- ACTIVITY
The output consists only of the lines from the one with "This screenshot has height=386, width=687." through the end of the records, each printed exactly, and contains no pictures.

- SUPPLIED INFORMATION
::::::

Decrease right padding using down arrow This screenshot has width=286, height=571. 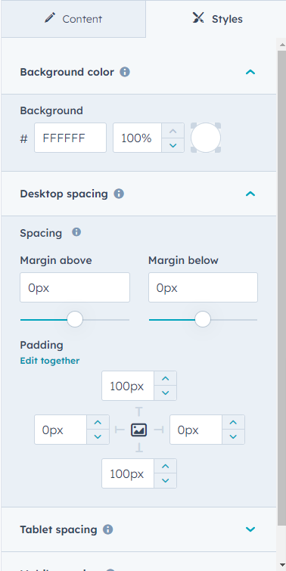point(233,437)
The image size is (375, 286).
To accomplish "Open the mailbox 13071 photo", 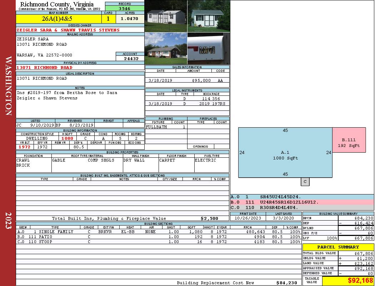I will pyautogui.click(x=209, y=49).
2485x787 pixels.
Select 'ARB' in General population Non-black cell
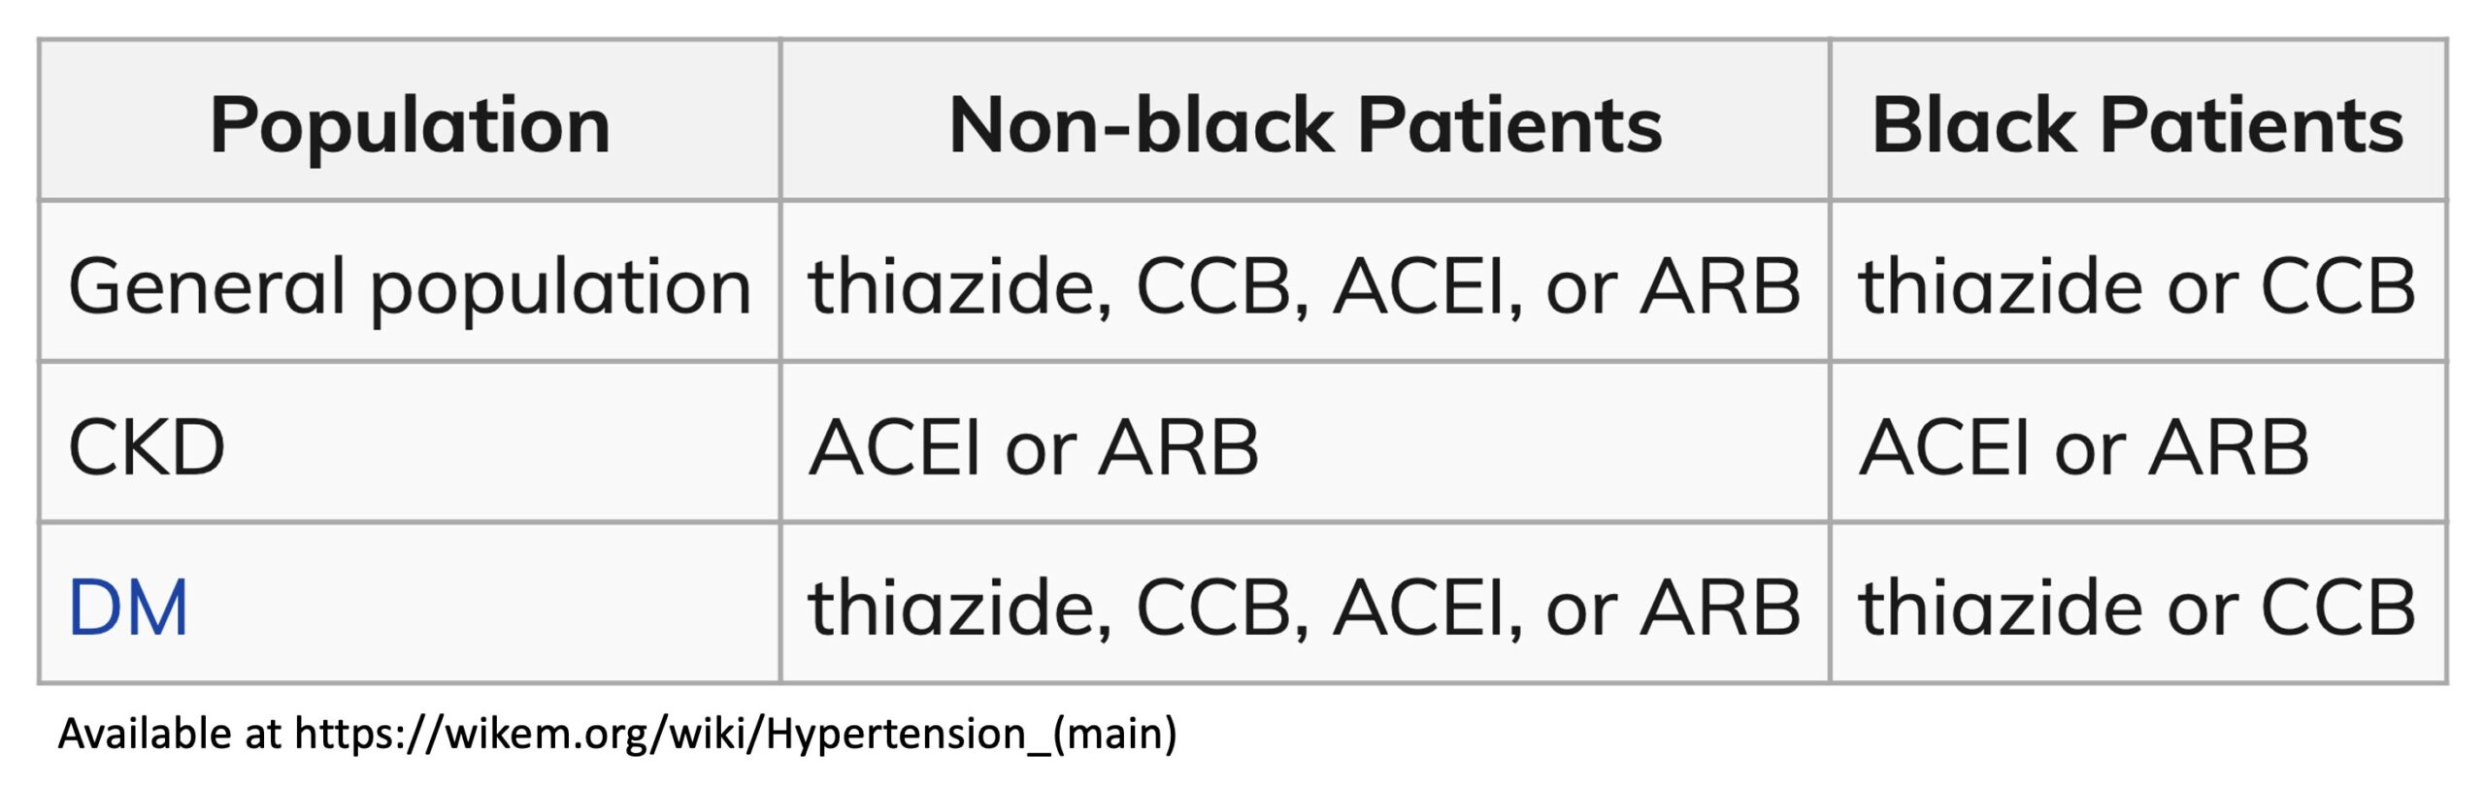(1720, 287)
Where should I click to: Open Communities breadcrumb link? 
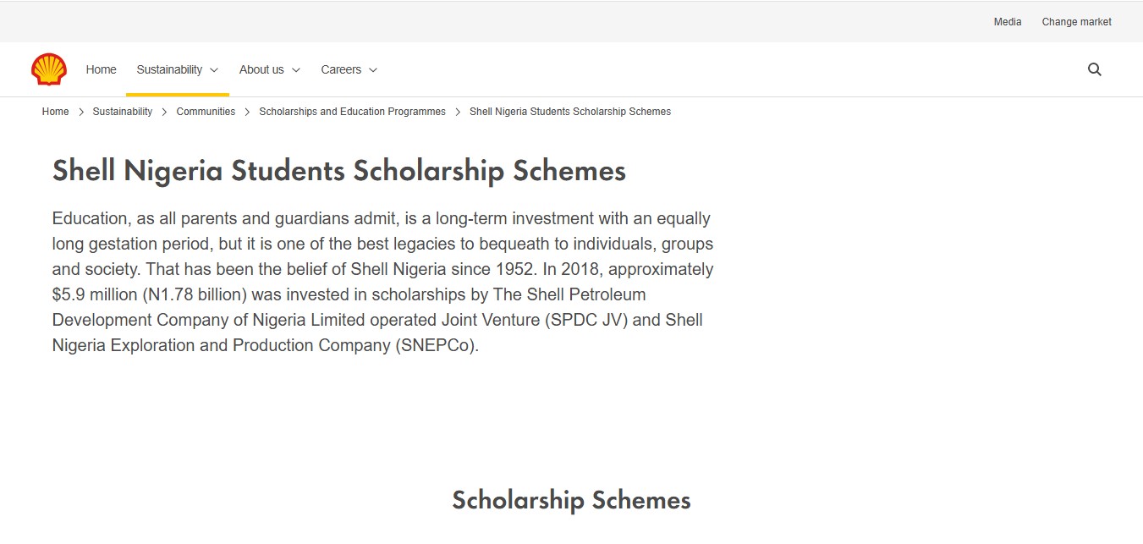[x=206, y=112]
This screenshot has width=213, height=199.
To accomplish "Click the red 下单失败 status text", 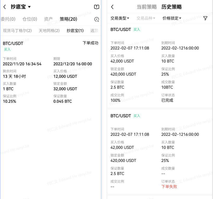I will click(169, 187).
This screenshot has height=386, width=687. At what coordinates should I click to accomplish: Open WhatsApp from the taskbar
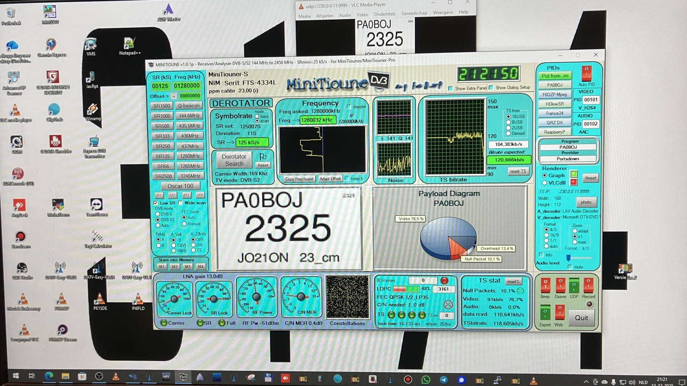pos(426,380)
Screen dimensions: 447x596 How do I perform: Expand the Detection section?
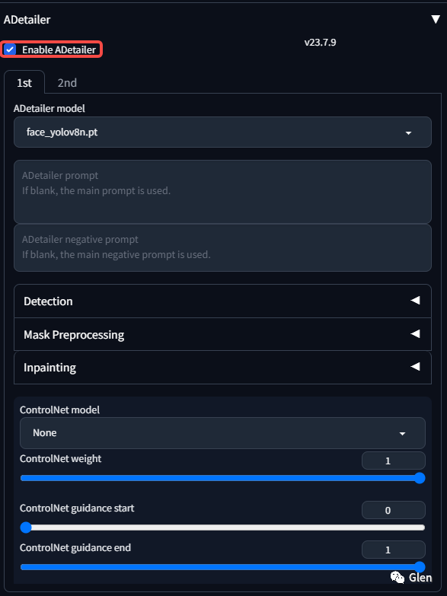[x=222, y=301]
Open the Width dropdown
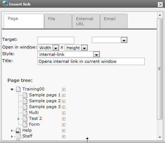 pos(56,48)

::::::

- ANSWER TO THE PROBLEM
This screenshot has height=386, width=687. At what coordinates should I click to accomplish: Open WhatsApp from the taskbar
pos(426,380)
Screen dimensions: 447x596 How do I perform: Expand the Detection section?
[x=222, y=301]
Open the Width dropdown
 pos(56,48)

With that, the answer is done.